=== Data provided ===

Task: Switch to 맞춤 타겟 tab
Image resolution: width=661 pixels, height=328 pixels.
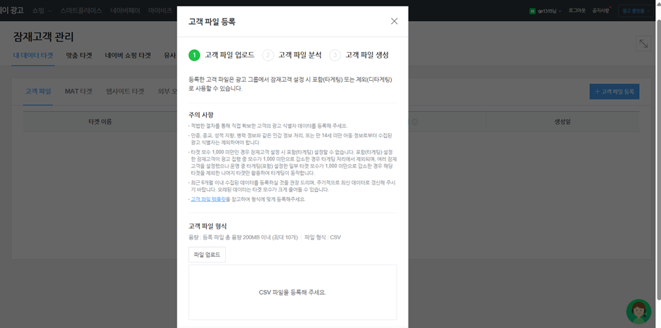Action: point(79,56)
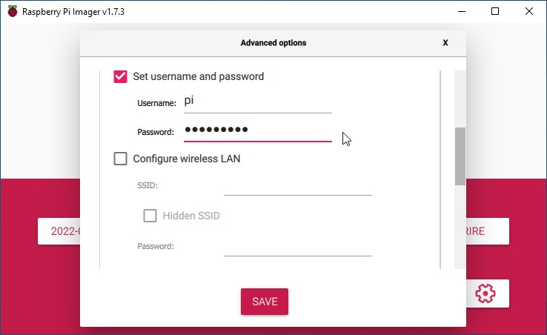Click the 2022 operating system button

point(59,231)
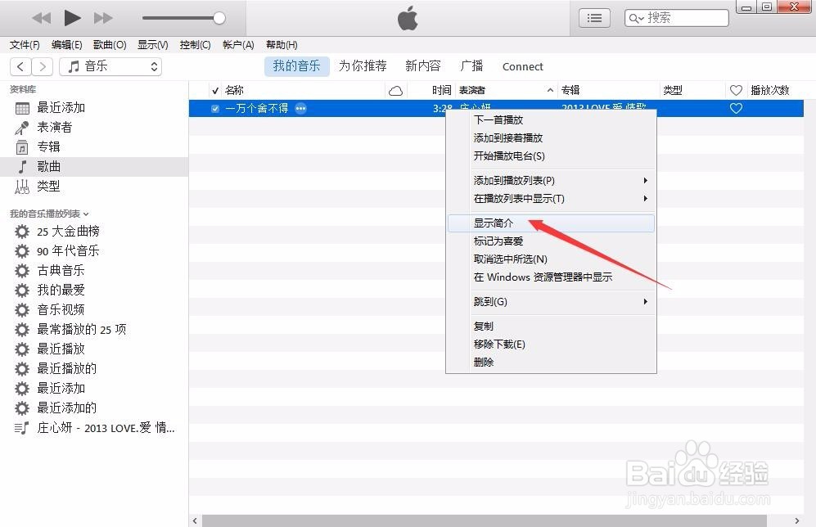Click the up-next queue list icon near search
Screen dimensions: 816x527
(x=594, y=17)
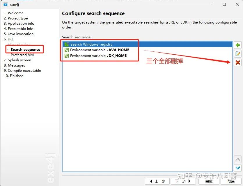The image size is (243, 186).
Task: Move entry down using the blue down chevron
Action: coord(238,168)
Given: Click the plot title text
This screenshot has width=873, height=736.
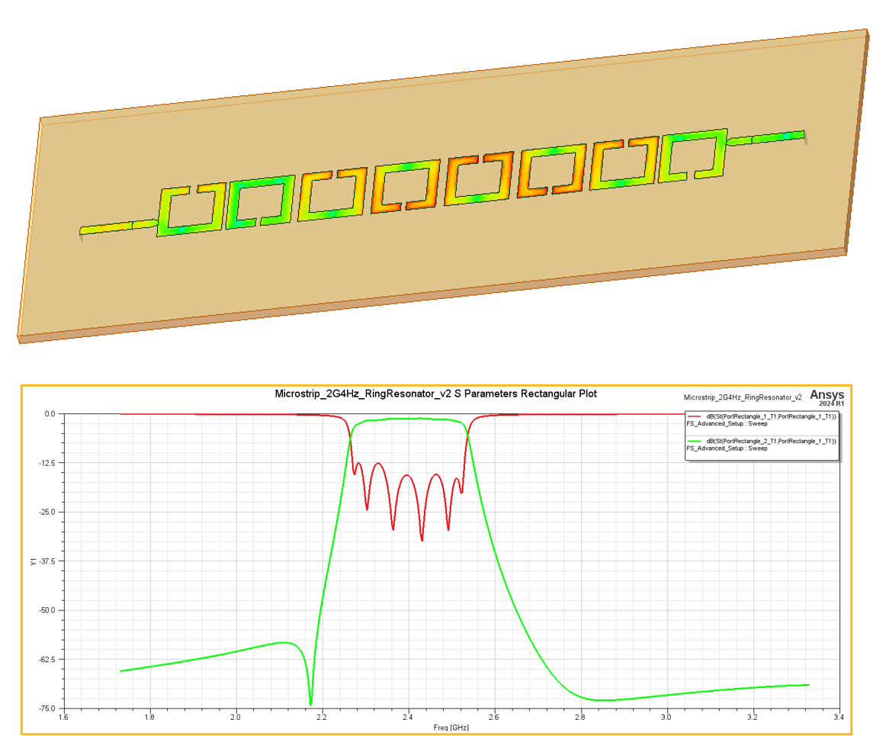Looking at the screenshot, I should (437, 394).
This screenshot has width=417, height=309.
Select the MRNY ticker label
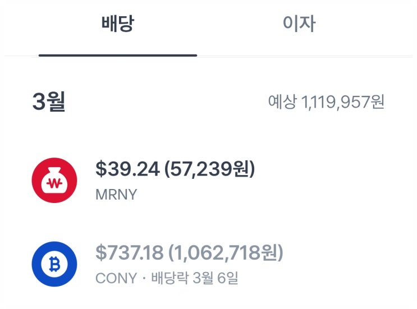pyautogui.click(x=117, y=195)
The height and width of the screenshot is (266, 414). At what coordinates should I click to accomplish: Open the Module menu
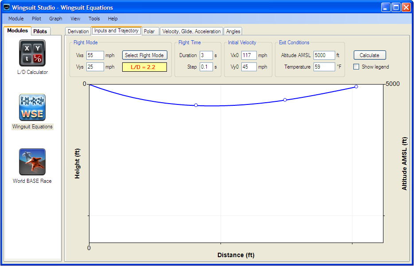pyautogui.click(x=16, y=19)
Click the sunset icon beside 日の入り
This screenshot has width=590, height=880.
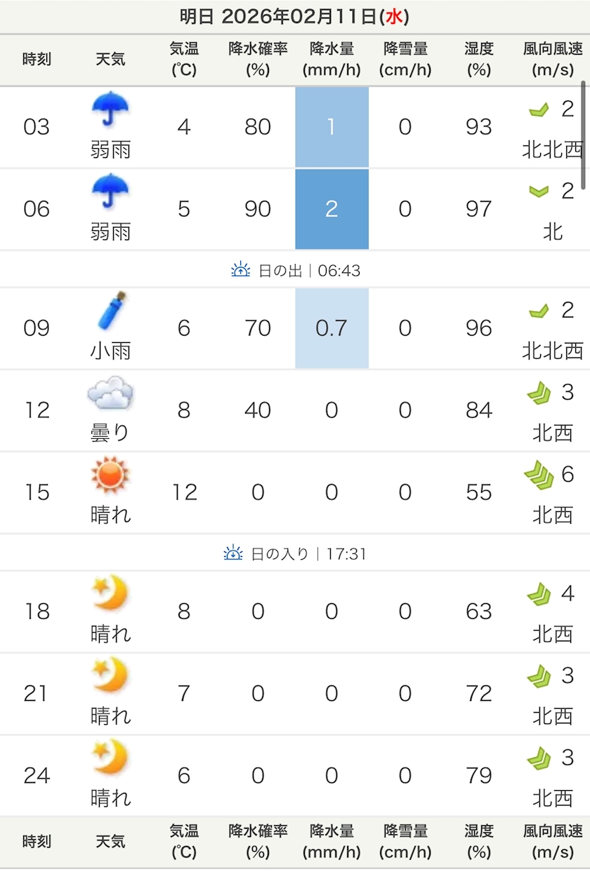click(233, 553)
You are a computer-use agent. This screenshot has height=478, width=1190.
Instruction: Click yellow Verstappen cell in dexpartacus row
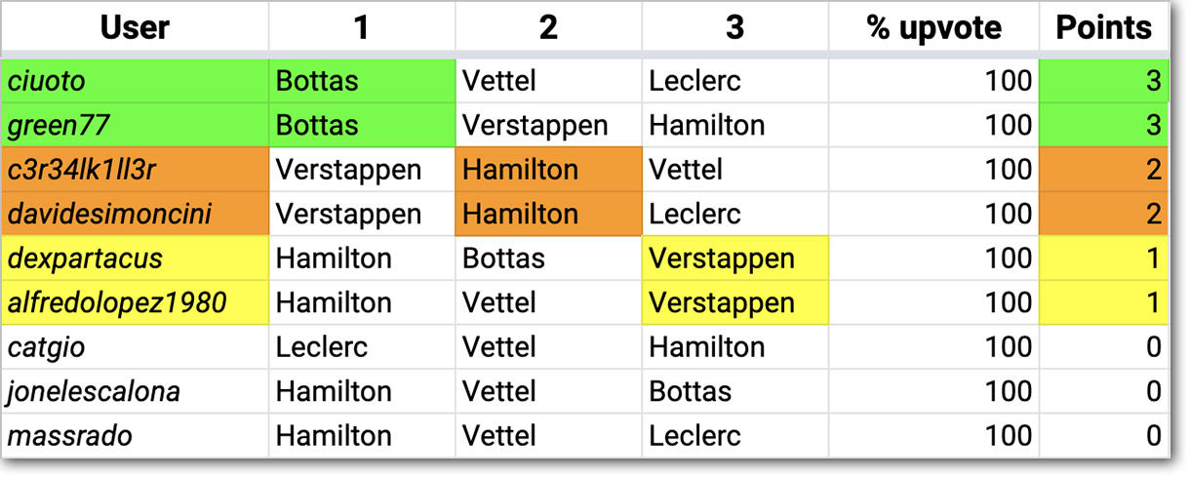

===

Give again, word for word, every line from the top of the data through the line with "Given: Click the plot title text", both ends included, and exclude the pictures.

#### Written reply
Task: Switch to 맞춤 타겟 tab
Image resolution: width=661 pixels, height=328 pixels.
Action: point(79,56)
Click the 2022 operating system button

point(59,231)
Click the up-next queue list icon near search
Screen dimensions: 816x527
(x=594, y=17)
The image size is (243, 186).
Task: Move entry down using the blue down chevron
Action: coord(238,168)
Given: Click the plot title text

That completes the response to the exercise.